Delayed Recombination and Cosmic Parameters

TL;DR

This paper investigates how delayed recombination due to additional radiation sources affects cosmological parameter constraints from CMB data, highlighting degeneracies and the importance of considering non-standard recombination in analyses.

Contribution

It introduces a modified recombination scheme and analyzes its impact on cosmological parameter estimation from WMAP5 and ACBAR data.

Findings

Delayed recombination shifts the redshift of recombination to z_*=1078±11.

Uncertainties in cosmological parameters increase when considering non-standard recombination.

Future measurements like Planck can mitigate the limitations caused by delayed recombination.

Abstract

Current cosmological constraints from Cosmic Microwave Background (CMB) anisotropies are typically derived assuming a standard recombination scheme, however additional resonance and ionizing radiation sources can delay recombination, altering the cosmic ionization history and the cosmological inferences drawn from CMB data. We show that for recent observations of CMB anisotropy, from the Wilkinson Microwave Anisotropy Probe satellite mission 5-year survey (WMAP5) and from the ACBAR experiment, additional resonance radiation is nearly degenerate with variations in the spectral index, n_s, and has a marked effect on uncertainties in constraints on the Hubble constant, age of the universe, curvature and the upper bound on the neutrino mass.
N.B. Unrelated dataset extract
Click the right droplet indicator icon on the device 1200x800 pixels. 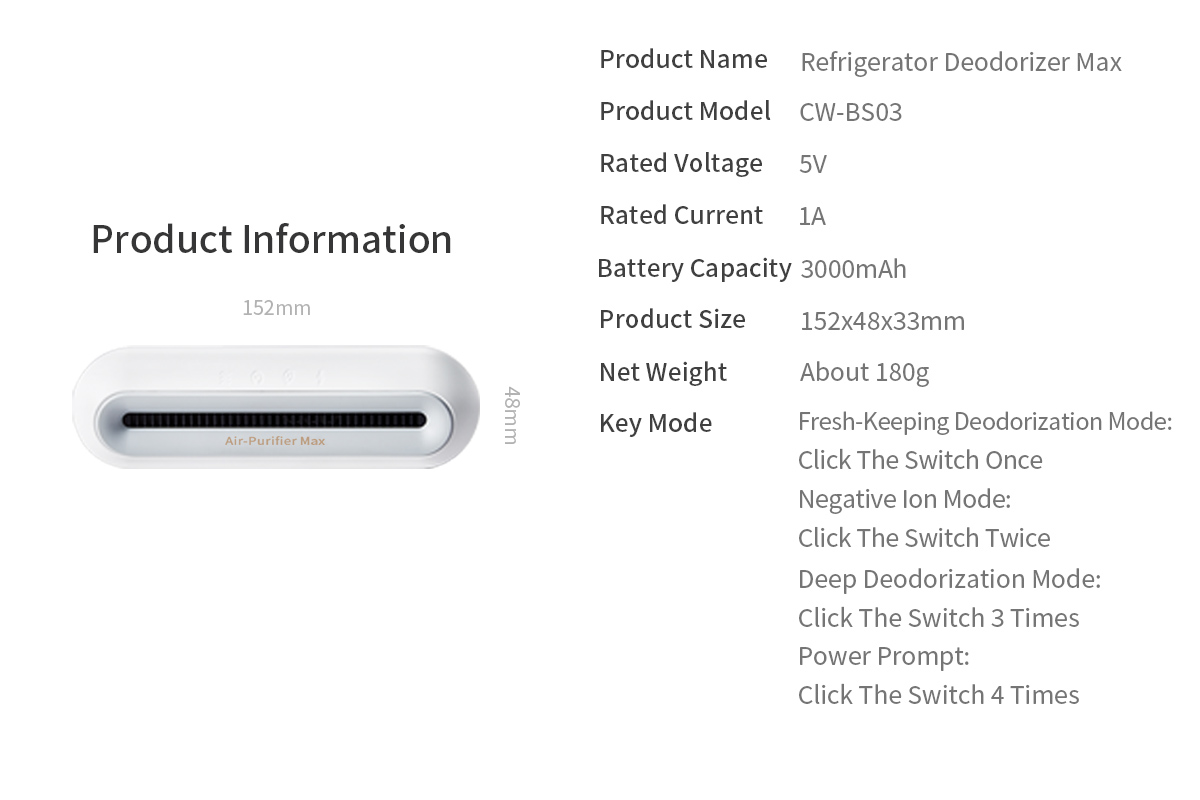288,377
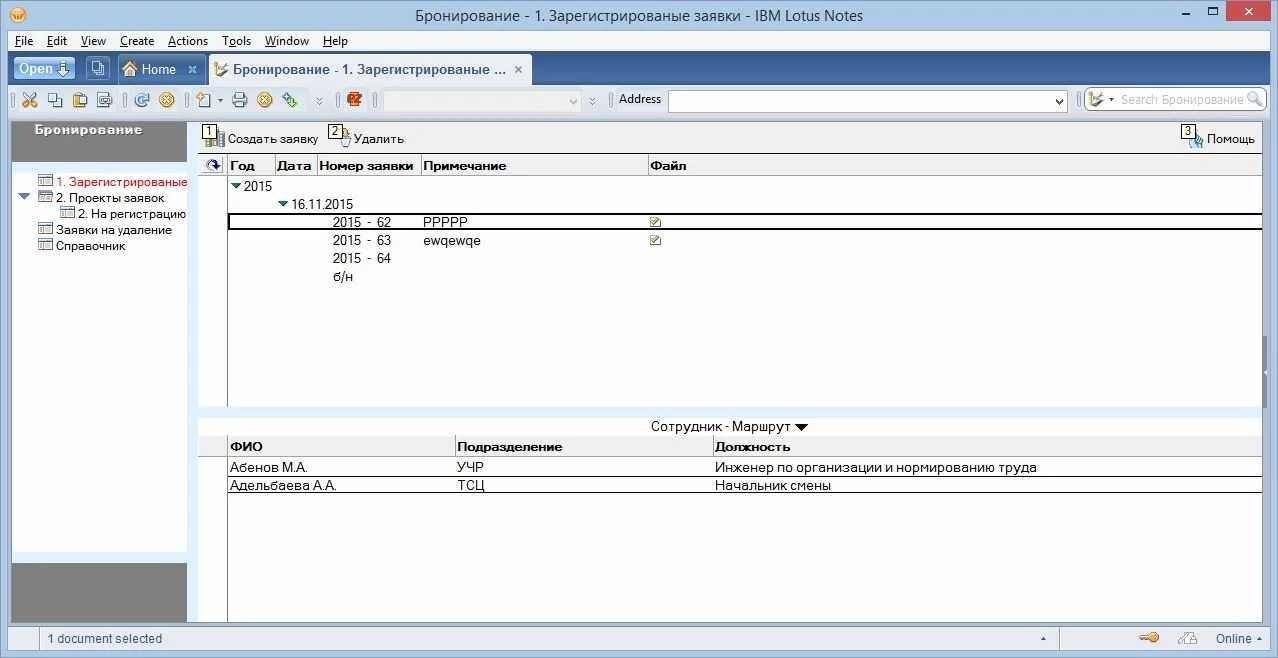Open the Actions menu
The height and width of the screenshot is (658, 1278).
tap(187, 41)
When a modified recombination scheme is considered, the redshift of recombination is constrained to z_*=1078\pm11, with uncertainties in the measurement weaker by one order of magnitude than those obtained under the assumption of standard recombination while constraints on the shift parameter are shifted by 1-sigma to R=1.734\pm0.028. Although delayed recombination limits the precision of parameter estimation from the WMAP satellite, we demonstrate that this should not be the case for future, smaller angular scales measurements, such as those by the Planck satellite mission.